Lisson Gallery at FOG Design+Art 2025
1 January 2025
Lisson Gallery is pleased to make its debut at the 2025 edition of FOG Design+Art, presenting a dynamic selection of works from its roster of international artists. The gallery's booth will feature paintings by Leiko Ikemura, Carmen Herrera, Rodney Graham and Tony Bechara, alongside sculptural works by Anish Kapoor, Hugh Hayden, Elaine Cameron-Weir and Kelly Akashi. Highlights also include ceramics by Masaomi Yasunaga, a photograph from Hiroshi Sugimoto’s Opticks series, drawings by Wael Shawky, and works by Spencer Finch.
Leiko Ikemura’s Lake Biwa series is a focal point of the presentation, embodying the artist’s deep engagement with nature, mythology, and the female form. Drawing from Japanese Shintoism, her tempera on jute works depict mythical landscapes in transition, where figures blend seamlessly into natural settings. These paintings evoke the serenity and mystery of Japan’s largest freshwater lake over the course of different seasons, exploring themes of transformation and interconnectedness.
Elsewhere in the booth, Wael Shawky’s The Gulf Project Camp: Drawing series (2019) reinterprets Persian miniature traditions by replacing human figures with hybrid mythical creatures. These works part of Shawky’s broader inquiry into themes of migration, identity, and cultural history, layering myth and allegory to reflect on collective memory and human experience.
On the heels of solo presentations at the gallery, works by both Anish Kapoor and Hiroshi Sugimoto are on display. Kapoor’s Lime Gold (2022), a concave mirror sculpture with a metallic hue, challenges viewers perception of self through distortion of reflection. Two works from Sugimoto’s ongoing Optick’s series, Opticks 250 (2018) and Opticks 618 (2023), offer an abstract yet intimate snapshot into the full spectrum of light.
Another prominent work on view is the large linen, acrylic, and gesso textile by Colombian artist Olga de Amaral, coinciding with the artist’s major solo exhibition at the Fondation Cartier pour l’art contemporain in Paris. A cast iron, bronze, and aluminum skillet work by Hugh Hayden also hangs in the booth alongside Rodney Graham’s lightbox, Good Hand Bad Hand (2010).

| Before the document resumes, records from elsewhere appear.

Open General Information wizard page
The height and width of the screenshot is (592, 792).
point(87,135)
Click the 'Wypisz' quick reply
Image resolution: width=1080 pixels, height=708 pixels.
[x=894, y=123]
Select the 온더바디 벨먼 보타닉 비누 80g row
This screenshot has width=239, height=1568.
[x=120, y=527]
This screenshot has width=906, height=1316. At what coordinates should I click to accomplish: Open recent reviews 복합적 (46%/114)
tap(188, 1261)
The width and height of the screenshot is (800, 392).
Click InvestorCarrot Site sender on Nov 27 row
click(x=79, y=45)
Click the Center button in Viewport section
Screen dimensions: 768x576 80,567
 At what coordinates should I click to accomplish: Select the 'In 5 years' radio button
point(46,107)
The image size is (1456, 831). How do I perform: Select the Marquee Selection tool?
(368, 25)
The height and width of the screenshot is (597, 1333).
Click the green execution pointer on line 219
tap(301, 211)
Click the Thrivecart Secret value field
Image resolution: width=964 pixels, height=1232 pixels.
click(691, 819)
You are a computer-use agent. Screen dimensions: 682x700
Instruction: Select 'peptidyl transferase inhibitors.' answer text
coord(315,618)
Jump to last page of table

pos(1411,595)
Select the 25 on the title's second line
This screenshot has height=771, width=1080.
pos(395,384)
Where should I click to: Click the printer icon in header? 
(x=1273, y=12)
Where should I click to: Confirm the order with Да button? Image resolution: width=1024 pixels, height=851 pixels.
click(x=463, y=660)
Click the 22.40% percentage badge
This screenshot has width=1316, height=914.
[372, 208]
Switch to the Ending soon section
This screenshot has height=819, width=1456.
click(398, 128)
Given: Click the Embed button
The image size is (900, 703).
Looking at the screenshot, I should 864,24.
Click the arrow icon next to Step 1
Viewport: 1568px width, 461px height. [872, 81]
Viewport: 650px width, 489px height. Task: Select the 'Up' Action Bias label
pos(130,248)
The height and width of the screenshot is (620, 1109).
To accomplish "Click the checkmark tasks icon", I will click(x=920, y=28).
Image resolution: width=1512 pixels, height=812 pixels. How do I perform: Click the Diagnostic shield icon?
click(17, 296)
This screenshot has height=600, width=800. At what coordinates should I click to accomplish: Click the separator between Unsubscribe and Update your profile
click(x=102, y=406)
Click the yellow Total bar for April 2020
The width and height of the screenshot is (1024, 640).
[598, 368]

Among the other sculptural highlights are Otobong Nkanga’s Silent Anchor V (2024), a nylon parachute framed in a stainless steel laboratory lattice and bound in leather by Elaine Cameron-Weir, a new wall-based light work by Spencer Finch, Haiku (Woods at dusk, Usuyuki, Winter) (2024) and ceramics by Masaomi Yasunaga. Nearby, visitors will find paintings like geometric abstractions on both canvas and paper by Carmen Herrera, a gouache on cardboard work by Hélio Oiticica from 1955, and Shirazeh Houshiary’s Dew (2024).
Also featured in the presentation are works by Kelly Akashi, whose glass and clay sculptures explore the material’s transformative potential. These tactile pieces, marked by intricate textures and organic forms, coincide with the artist’s inaugural exhibition with Lisson Gallery in the Los Angeles space.